─── Passage shown ───

There's nothing new about roil -- it has been around since Shakespeare's time as a slightly recondite synonym for "churn up" or "perturb." But when I did a search in a collection of major newspapers, it turned out the verb is more than nine times as frequent now as it was twenty years ago, even when you correct for the changing size of the database -- in fact it's up thirty percent in just the last year. That's a remarkable pop, all the more since there's no external reason for it -- I mean, it isn't as if the world is nine times more turbulent than it was in 1982. But then roil was tailor-made for recycling as a newspaper vogue word -- a bit recherché and poetic, but not so obscure that readers can't pick up a general sense of disruption. It's a favorite of headline writers -- not surprising, given that it only has four letters, two of them skinny ones: "Migrant Pickers Roil Watermelon Capital," "Anger and Isolation Roil Israeli Arabs," or "Greenspan Remarks Roil Markets" -- the stock markets alone account for about 15 percent of all the roilees in the press. But reporters use the verb in all sorts of stories, and in all sorts of ways. Sometimes roil seems to be a synonym for rile or roll, or even reel, as in "The mind roils." But then, a certain murkiness of meaning seems just about right for roil.

───

Exercises:
1. Using the passage on the verb roil, decide whether each statement agrees with it: (a) roil is used more than nine times as often as it was twenty years ago; (b) the world is nine times more turbulent than it was in 1982; (c) the stock markets account for about half of all the roilees in the press. Answer each with yes or no, and quote the deciding words.
2. Write a continuation of the passage on the verb roil, beginning after its final sentence.

─── Collected data ───

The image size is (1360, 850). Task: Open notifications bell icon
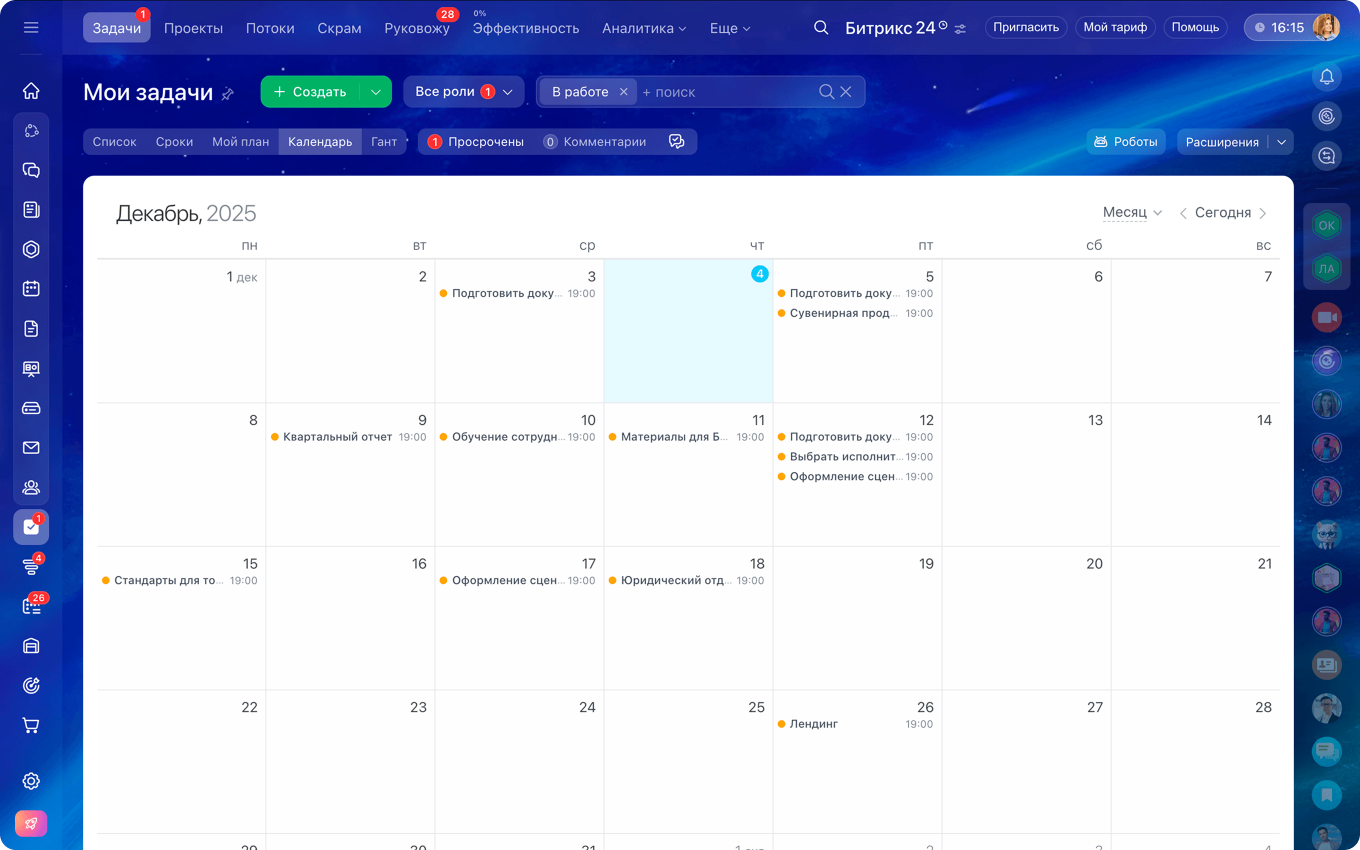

───

Exercise results:
1.
(a) Yes: "the verb is more than nine times as frequent now as it was twenty years ago"
(b) No: "it isn't as if the world is nine times more turbulent than it was in 1982"
(c) No: "the stock markets alone account for about 15 percent of all the roilees in the press"

2.
You don't hear roil a lot in everyday conversation. It isn't really a word of American English at all -- it belongs to the patois of that exotic alter-America that we read about in the newspapers, a world populated by strongmen, fugitive financiers, and troubled teens, where ire is always being fueled until violence flares, spawning hatred and stirring fears until hopes are dashed. The Associated Press's Jack Cappon once imagined how it would sound if ordinary people actually used journalese in their conversation over the backyard fence:
"Joe, my concern has been escalating for weeks
. Whats triggering our area youths, who keep sparking confrontations?
"Well, Bill, they certainly shattered the stillness of this affluent neighborhood with their drug-related pre-dawn rampage."
This is a venerable dialect. It has been around ever since the mass circulation penny newspapers first appeared around a hundred and fifty years ago -- the garish, sensational dailies that Dickens satirized in Martin Chuzzlewit under names like The Sewer, The Stabber, and The New York Rowdy Journal. Granted, the language of the press has gotten more sedate in recent times, now that most of the tabloids have folded and reporters have taken to drinking chardonnay and cosmopolitans. Yet modern newspaper diction still evokes the language of the theatrical melodramas that became popular around the same time as the penny press. It's a tone which disappeared from serious fiction around the 1920's, and which you don't even hear much in hard-boiled detective stories nowadays. In fact the only place other than newspapers where you routinely run into verbs like roil is in gothic romances and especially pornography, where synonyms for "churn" are always in high demand.
Editors are always deploring the excesses of journalese, but for every embellishment they manage to discourage, three new ones spring up in its place. Along with the spectacular growth of roil, for example, the last twenty years have seen sevenfold increases in the use of ratchet and slated: "As tensions ratchet up, new peace talks are slated for next month."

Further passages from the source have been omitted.